Roman *really* wants to be acknowledged as the “Tribal Chief,” so much so that he was willing to kill his cousin on live TV. The drama in the match escalated when Jimmy Uso, once again, got involved. With (crocodile) tears in his eyes, Reigns feigned his regret for having gone too far, but only seconds later locked Jimmy in a guillotine submission. Jey, battling unconsciousness, woke up and realized his brother was reaching out for him to break the hold, which he did by uttering the words “I quit.”
1. Hell in a Cell: Sasha Banks vs. Bayley (c) in a Hell in a Cell Match for the SmackDown Women’s Championship
Two of the most ambitious and creative minds in wrestling showed out. Seriously, these two went for it and the result was an extremely clever and fun matchup. Sasha Banks goes so hard in the Cell. She thrives in coming up with original spots and she did plenty of that here. Sasha used the edge of a table to push Bayley against the cage, then proceeded to run up that same table like a ramp and planted her knees onto Bayley’s face. I mean, who does that? Sasha Banks does.
They beat each other up, simply put. Ladders, chairs, tables, kendo sticks; if it was under the ring, they used it, and it was all brutal.

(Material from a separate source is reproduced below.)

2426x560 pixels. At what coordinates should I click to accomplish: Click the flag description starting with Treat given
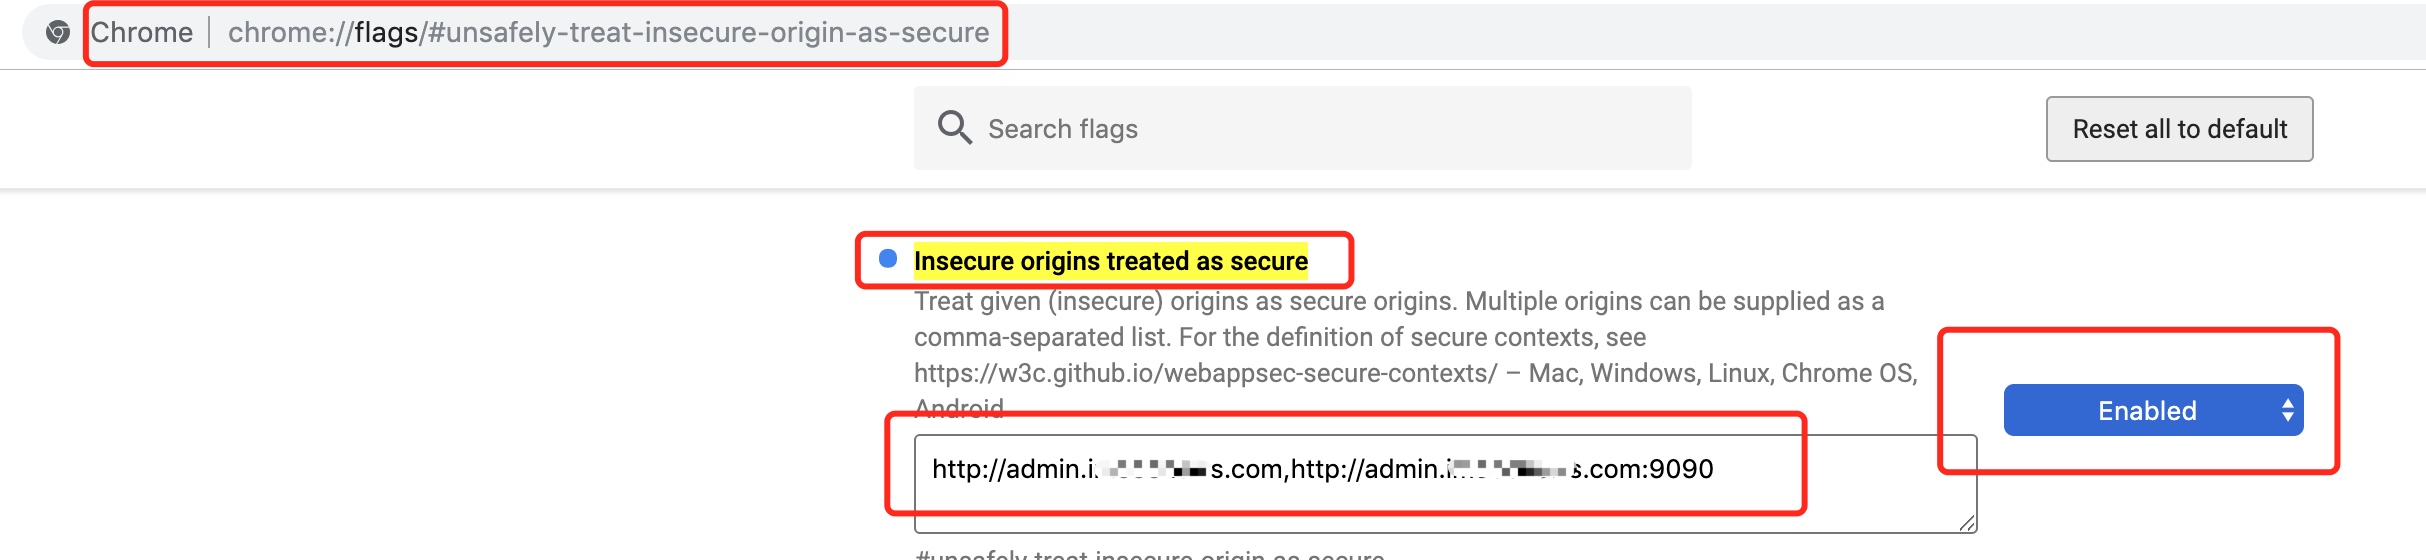[x=1398, y=302]
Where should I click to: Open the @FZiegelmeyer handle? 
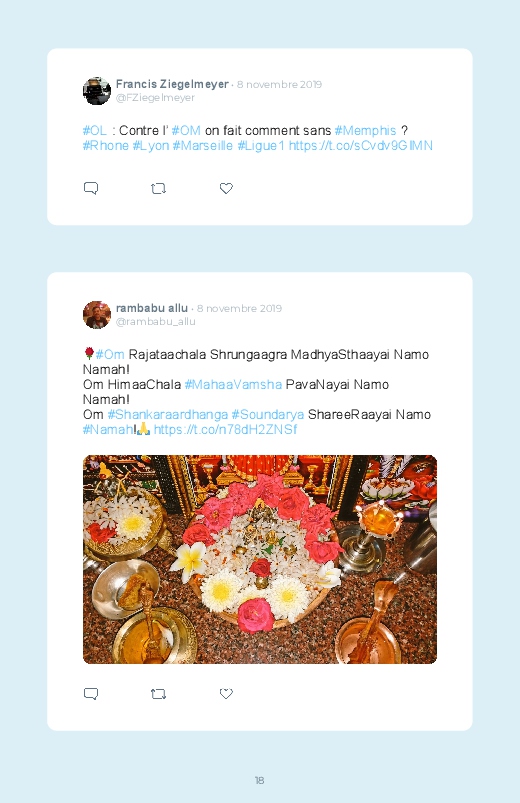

Banks finally had her day. After Bayley’s cruel betrayal of her then-best friend nearly two months ago, Banks’s path to revenge was prolonged by Bayley’s cowardice. There was nowhere to run inside the Cell, and Banks made her pay
Man, that finish was something. If this was the end of their story, what a way to end it. It felt like the appropriate culimination after months of awesome work these two had done together and against each other. Sasha locked Bayley’s head in a steel chair the same way Bayley did when she turned, and cranked on her neck in a vicious Banks Statement, forcing her to tap out. A new SmackDown Women’s Champion was crowned in a really violent manner.